[Opening MATERIAL FOR THE TASK section]
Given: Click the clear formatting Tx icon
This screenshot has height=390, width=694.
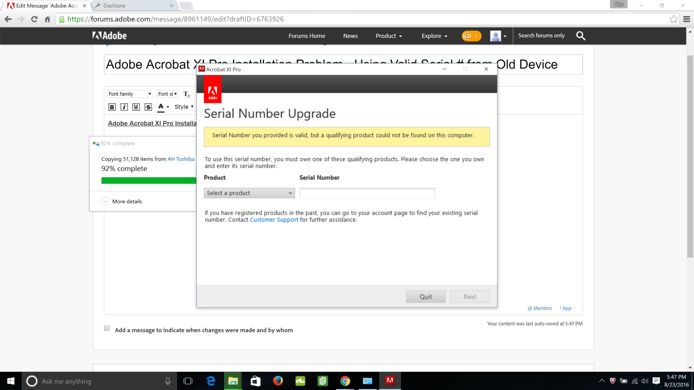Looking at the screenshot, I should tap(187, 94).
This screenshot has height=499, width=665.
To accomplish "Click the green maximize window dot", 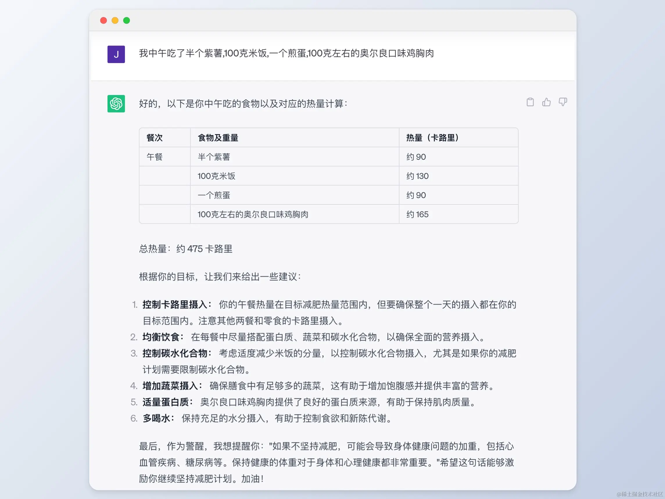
[Closing MATERIAL FOR THE TASK section]
▶ WORK REQUEST
If a record holds a picture, leave the picture out and copy the rest exactly.

▶ EXPECTED OUTPUT
Given: Click the clear formatting Tx icon
This screenshot has height=390, width=694.
Looking at the screenshot, I should tap(187, 94).
This screenshot has height=499, width=665.
To accomplish "Click the green maximize window dot", 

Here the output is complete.